Однако видимость (обманчивую или нет) нередко до́лжно принимать за действительность, и поступили правильно, приписав хартию Людовику XVIII, который принял в ней некоторое участие. Хотя часть членов Сената и была исключена из пэрства, Сенат не мог жаловаться, ибо те из его членов, что были исключены, никак не могли фигурировать при новом порядке вещей. Однако исключение некоторых лиц было достойно великого сожаления. Маршал Массена, к примеру, был исключен потому, что родился в одном лье от границы 1790 года, а маршал Даву – потому что возмутил державы обороной Гамбурга. Законодательный корпус был принят целиком, до его обновления на одну пятую.
Хартия содержала все принципы подлинной представительной монархии и не понравилась только крайним роялистам. Она получила одобрение лучшего из судей, Сийеса, который без колебаний сказал, что с такой хартией Франция может, если захочет, стать свободной и что никакие завоевания Революции не погибли в катастрофе Империи, за исключением наших границ, единственной серьезной и достойной сожалений потери.

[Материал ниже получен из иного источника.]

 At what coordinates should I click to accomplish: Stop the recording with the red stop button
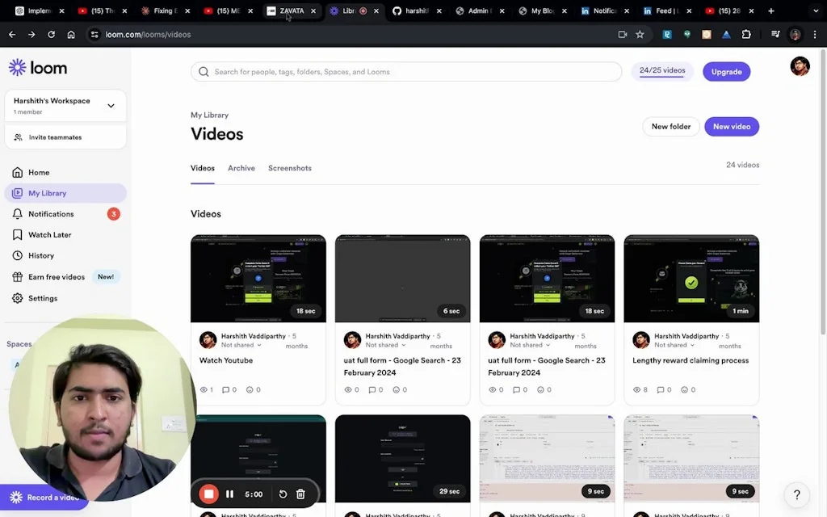(208, 494)
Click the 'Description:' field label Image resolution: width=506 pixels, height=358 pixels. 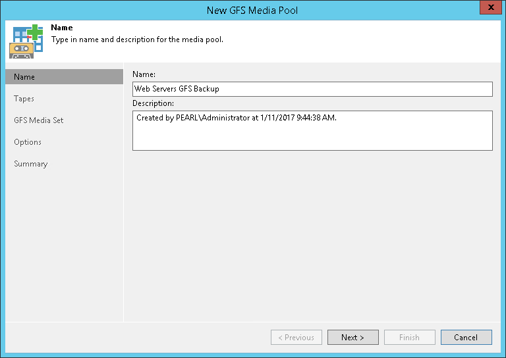154,103
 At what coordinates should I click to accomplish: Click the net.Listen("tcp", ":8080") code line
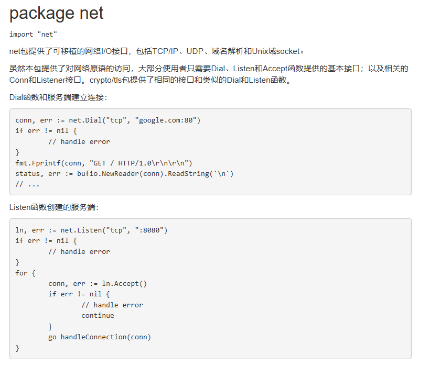coord(91,230)
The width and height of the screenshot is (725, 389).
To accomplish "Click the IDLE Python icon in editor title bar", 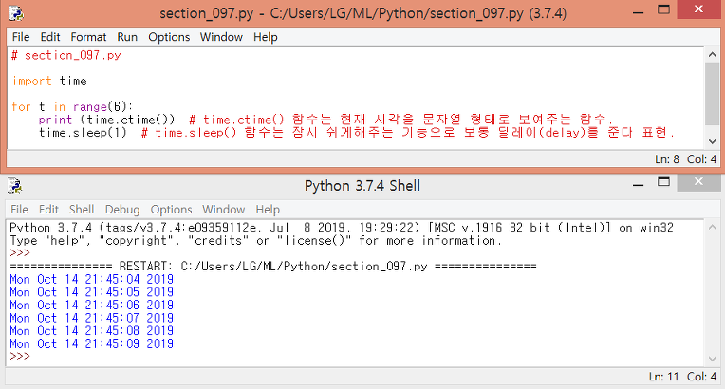I will pyautogui.click(x=16, y=13).
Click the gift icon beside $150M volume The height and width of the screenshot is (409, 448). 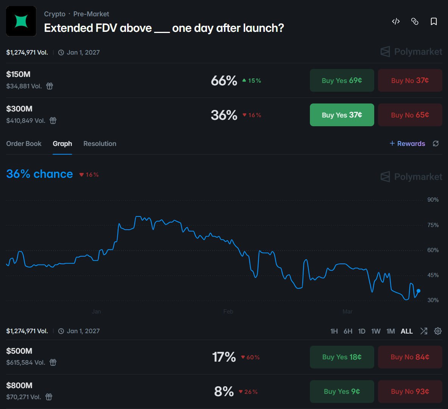click(x=50, y=86)
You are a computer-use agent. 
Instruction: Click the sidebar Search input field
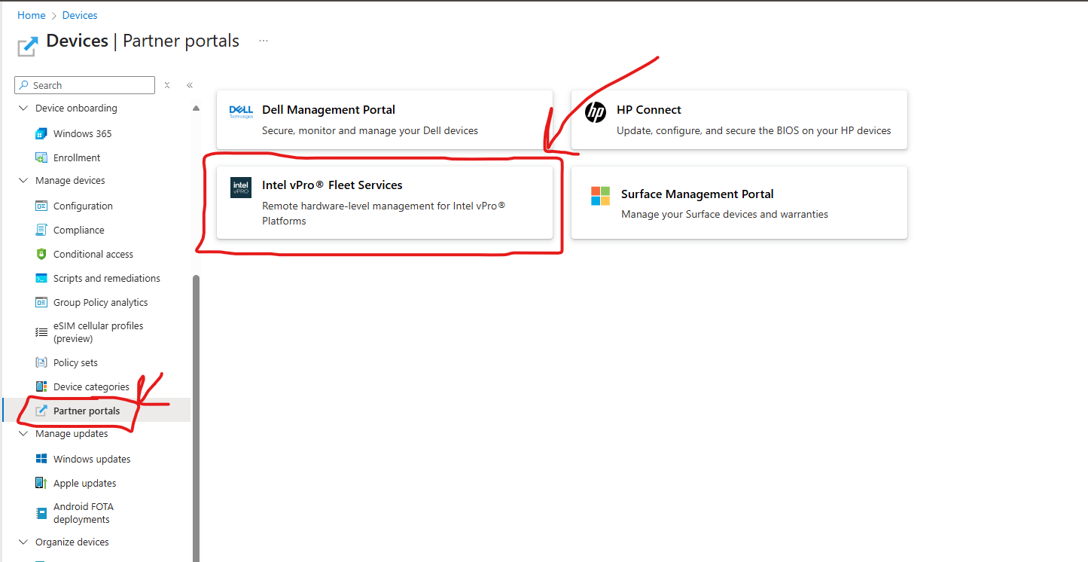(x=90, y=85)
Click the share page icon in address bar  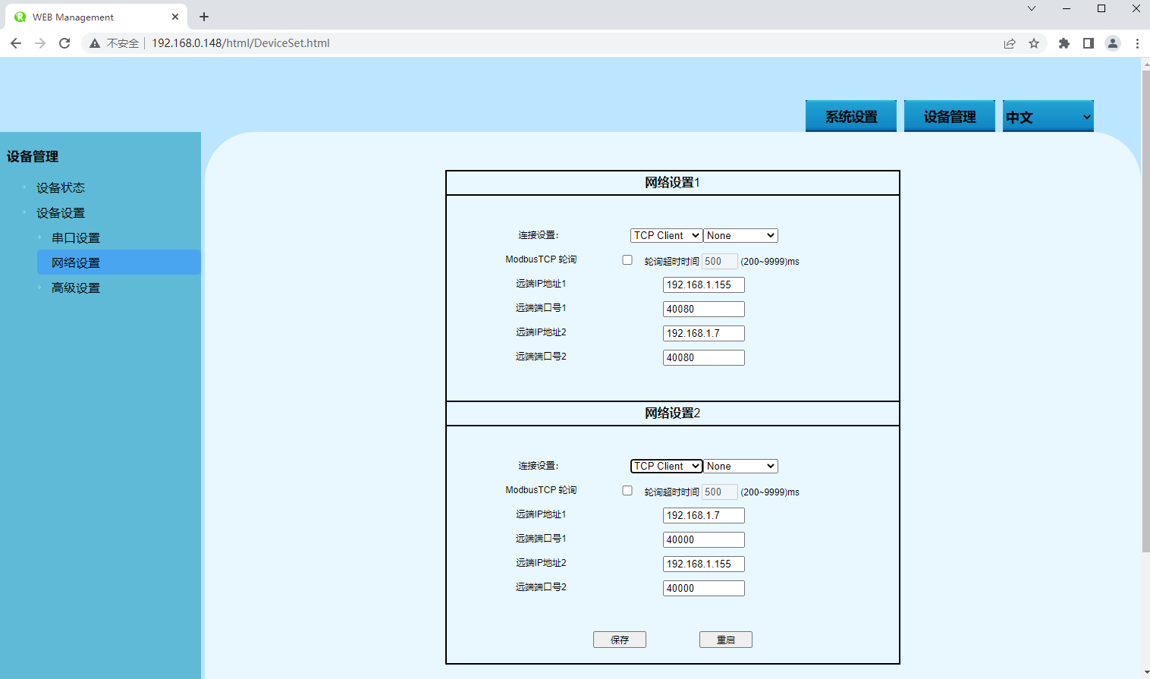click(x=1010, y=43)
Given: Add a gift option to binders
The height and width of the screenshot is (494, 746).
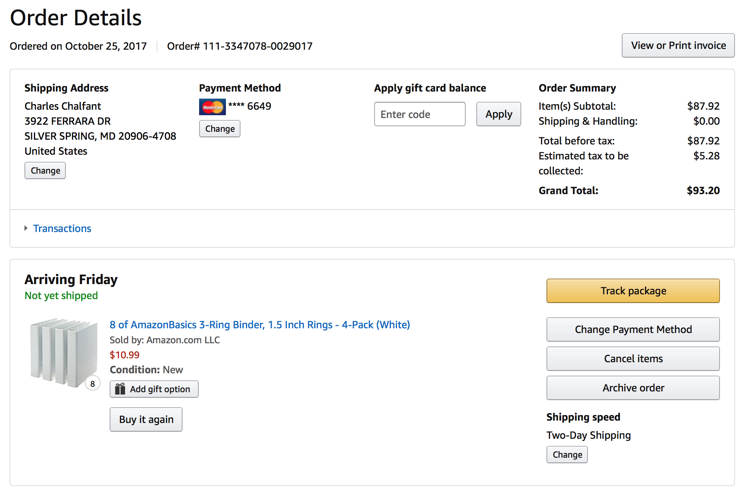Looking at the screenshot, I should pyautogui.click(x=160, y=389).
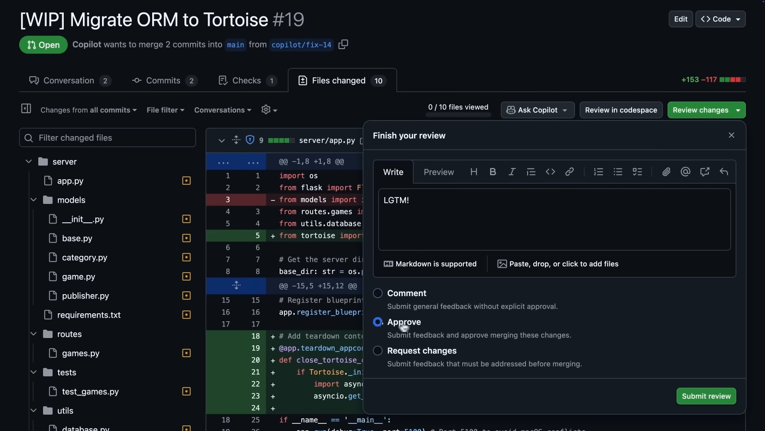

Парижский договор, обнародованный одновременно с хартией, не имел такого же успеха. Конечно, невозможно было любить мир больше, чем любила его тогда Франция, и у нее были все основания для подобных чувств; но обнародованный от 30 мая договор означал не сам мир, которым наслаждались уже с 23 апреля, а его цену, и цена эта была ужасна. Договор произвел самое неприятное впечатление не только на людей, пострадавших от последней революции, но и на беспристрастные и незаинтересованные классы населения. В начертаниях наших границ чувствовалась жестокая рука врага. Никто не надеялся, конечно, на сохранение прежних географических пределов и на то, что победившая Европа, дойдя до Парижа, оставит нам Рейн; однако, слыша беспрестанные заявления о том, что при Бурбонах с Францией обойдутся лучше, чем при Бонапартах, люди стали строить иллюзии. При внезапном выявлении печальной действительности, при уменьшении Франции до положения 1790 года, при частичном исчезновении колоний население ощутило глубокий гнев, особенно в портах, где мира желали как нигде пылко. Потеря острова Иль-де-Франс вызвала особенное сожаление и гнев против Англии, которую обвинили в желании помешать возрождению нашей торговли. В адрес извечной соперницы было сказано немало горьких слов, а после Англии больше всего проклятий досталось Австрии. Поведение этой страны, которое легко оправдывалось с точки зрения политики, но с трудом – с точки зрения природы, навлекло на нее великую нелюбовь французов. Теперь ей готовы были приписать всё самое дурное влияние и всячески выказывали это ее государю, принимая его всюду с крайней холодностью.